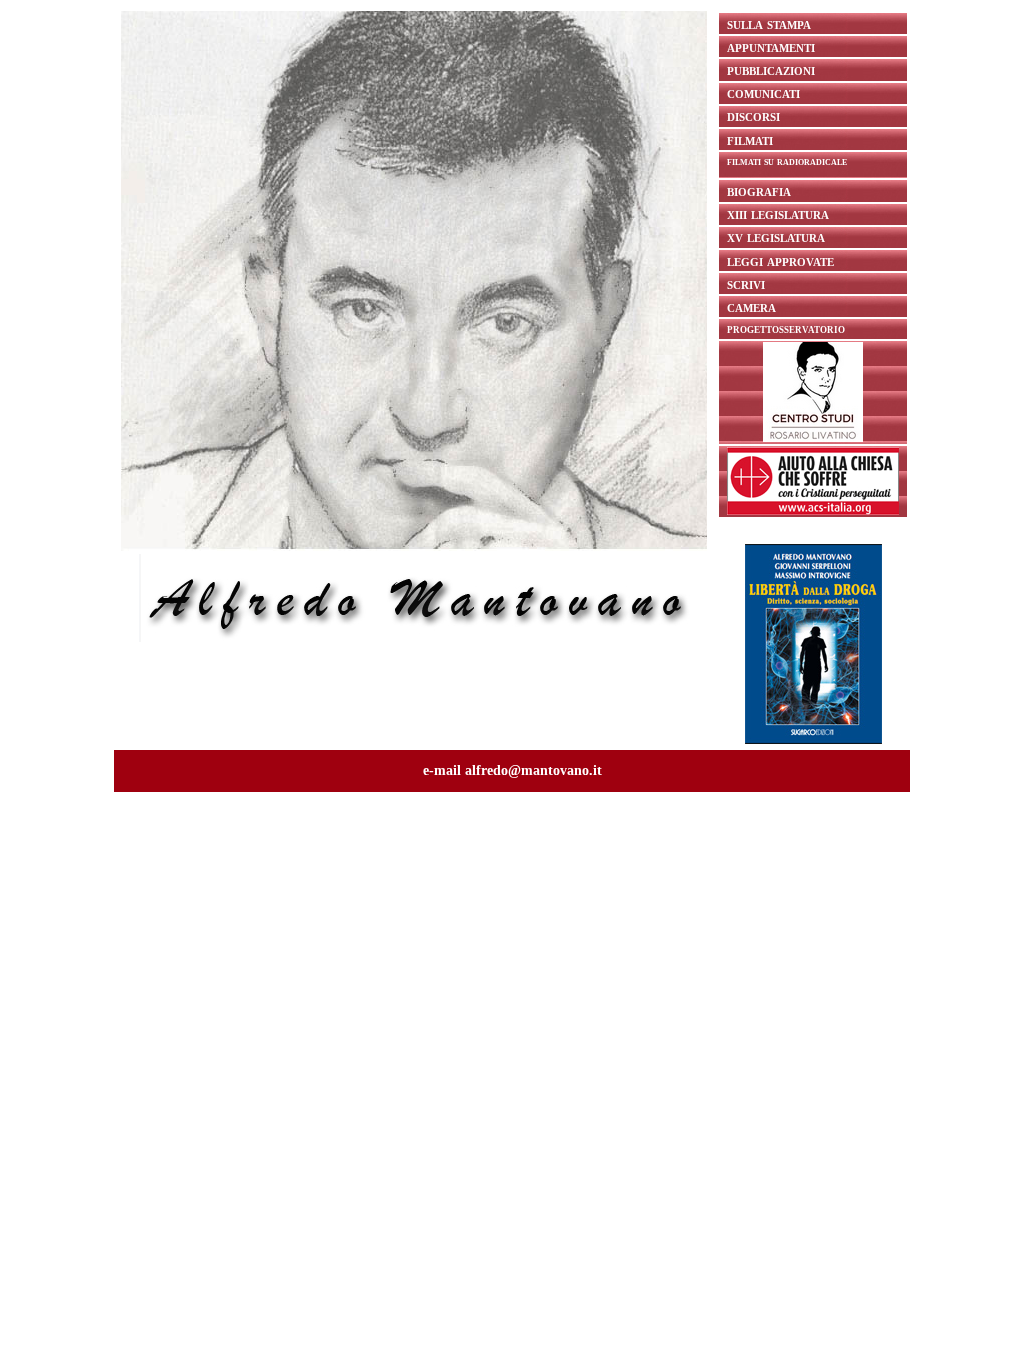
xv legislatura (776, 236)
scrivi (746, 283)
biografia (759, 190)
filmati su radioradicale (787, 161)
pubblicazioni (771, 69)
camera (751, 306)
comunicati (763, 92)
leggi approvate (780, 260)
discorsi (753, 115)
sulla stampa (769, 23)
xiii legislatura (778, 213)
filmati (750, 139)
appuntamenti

◆ ◆ ◆ ◆ ◆

• **YOUR GOAL**: Without including any picture, set down the listing above exactly as it appears.

• **RESPONSE**:
xv legislatura (776, 236)
scrivi (746, 283)
biografia (759, 190)
filmati su radioradicale (787, 161)
pubblicazioni (771, 69)
camera (751, 306)
comunicati (763, 92)
leggi approvate (780, 260)
discorsi (753, 115)
sulla stampa (769, 23)
xiii legislatura (778, 213)
filmati (750, 139)
appuntamenti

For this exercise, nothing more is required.